EXERCISE INSTRUCTIONS
Once you have read the records below, print them again exactly as they stand.
═════ MATERIAL FOR THIS TASK ═════
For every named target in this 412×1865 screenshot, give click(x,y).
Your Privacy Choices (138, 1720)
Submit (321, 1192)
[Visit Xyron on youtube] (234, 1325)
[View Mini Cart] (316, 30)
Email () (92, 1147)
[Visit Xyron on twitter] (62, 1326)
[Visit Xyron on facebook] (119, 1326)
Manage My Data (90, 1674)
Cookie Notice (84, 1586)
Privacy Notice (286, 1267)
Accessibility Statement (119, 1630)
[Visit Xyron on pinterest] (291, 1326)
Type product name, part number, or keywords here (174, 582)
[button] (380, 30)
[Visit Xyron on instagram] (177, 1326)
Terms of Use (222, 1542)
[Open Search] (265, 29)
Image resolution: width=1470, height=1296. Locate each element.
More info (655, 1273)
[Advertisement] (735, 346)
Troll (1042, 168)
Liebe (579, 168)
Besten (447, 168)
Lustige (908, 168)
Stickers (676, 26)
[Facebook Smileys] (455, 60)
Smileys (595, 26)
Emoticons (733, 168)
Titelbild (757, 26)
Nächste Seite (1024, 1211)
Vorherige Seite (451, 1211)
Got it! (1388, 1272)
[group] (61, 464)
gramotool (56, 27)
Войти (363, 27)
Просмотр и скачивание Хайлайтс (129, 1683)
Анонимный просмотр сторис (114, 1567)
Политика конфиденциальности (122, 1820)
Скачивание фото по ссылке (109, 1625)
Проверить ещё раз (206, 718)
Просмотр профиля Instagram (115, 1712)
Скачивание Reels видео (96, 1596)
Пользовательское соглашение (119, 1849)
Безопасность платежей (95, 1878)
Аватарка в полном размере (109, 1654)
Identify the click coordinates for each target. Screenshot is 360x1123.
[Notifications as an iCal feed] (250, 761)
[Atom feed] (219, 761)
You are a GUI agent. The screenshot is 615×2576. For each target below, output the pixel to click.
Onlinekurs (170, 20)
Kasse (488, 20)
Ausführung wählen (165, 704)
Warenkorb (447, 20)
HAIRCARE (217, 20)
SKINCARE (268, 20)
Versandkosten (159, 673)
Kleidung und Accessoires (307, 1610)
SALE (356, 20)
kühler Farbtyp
═════
RESULT OF THIS EXERCISE
For every named target in this 412×1865 screenshot, give click(x,y).
Your Privacy Choices (138, 1720)
Submit (321, 1192)
[Visit Xyron on youtube] (234, 1325)
[View Mini Cart] (316, 30)
Email () (92, 1147)
[Visit Xyron on twitter] (62, 1326)
[Visit Xyron on facebook] (119, 1326)
Manage My Data (90, 1674)
Cookie Notice (84, 1586)
Privacy Notice (286, 1267)
Accessibility Statement (119, 1630)
[Visit Xyron on pinterest] (291, 1326)
Type product name, part number, or keywords here (174, 582)
[button] (380, 30)
[Visit Xyron on instagram] (177, 1326)
Terms of Use (222, 1542)
[Open Search] (265, 29)
Image resolution: width=1470, height=1296. Locate each element.
More info (655, 1273)
[Advertisement] (735, 346)
Troll (1042, 168)
Liebe (579, 168)
Besten (447, 168)
Lustige (908, 168)
Stickers (676, 26)
[Facebook Smileys] (455, 60)
Smileys (595, 26)
Emoticons (733, 168)
Titelbild (757, 26)
Nächste Seite (1024, 1211)
Vorherige Seite (451, 1211)
Got it! (1388, 1272)
[group] (61, 464)
gramotool (56, 27)
Войти (363, 27)
Просмотр и скачивание Хайлайтс (129, 1683)
Анонимный просмотр сторис (114, 1567)
Политика конфиденциальности (122, 1820)
Скачивание фото по ссылке (109, 1625)
Проверить ещё раз (206, 718)
Просмотр профиля Instagram (115, 1712)
Скачивание Reels видео (96, 1596)
Пользовательское соглашение (119, 1849)
Безопасность платежей (95, 1878)
Аватарка в полном размере (109, 1654)
Identify the click coordinates for each target. Screenshot is 360x1123.
[Notifications as an iCal feed] (250, 761)
[Atom feed] (219, 761)
You are a GUI agent. The screenshot is 615×2576. For each target below, output the pixel to click.
Onlinekurs (170, 20)
Kasse (488, 20)
Ausführung wählen (165, 704)
Warenkorb (447, 20)
HAIRCARE (217, 20)
SKINCARE (268, 20)
Versandkosten (159, 673)
Kleidung und Accessoires (307, 1610)
SALE (356, 20)
kühler Farbtyp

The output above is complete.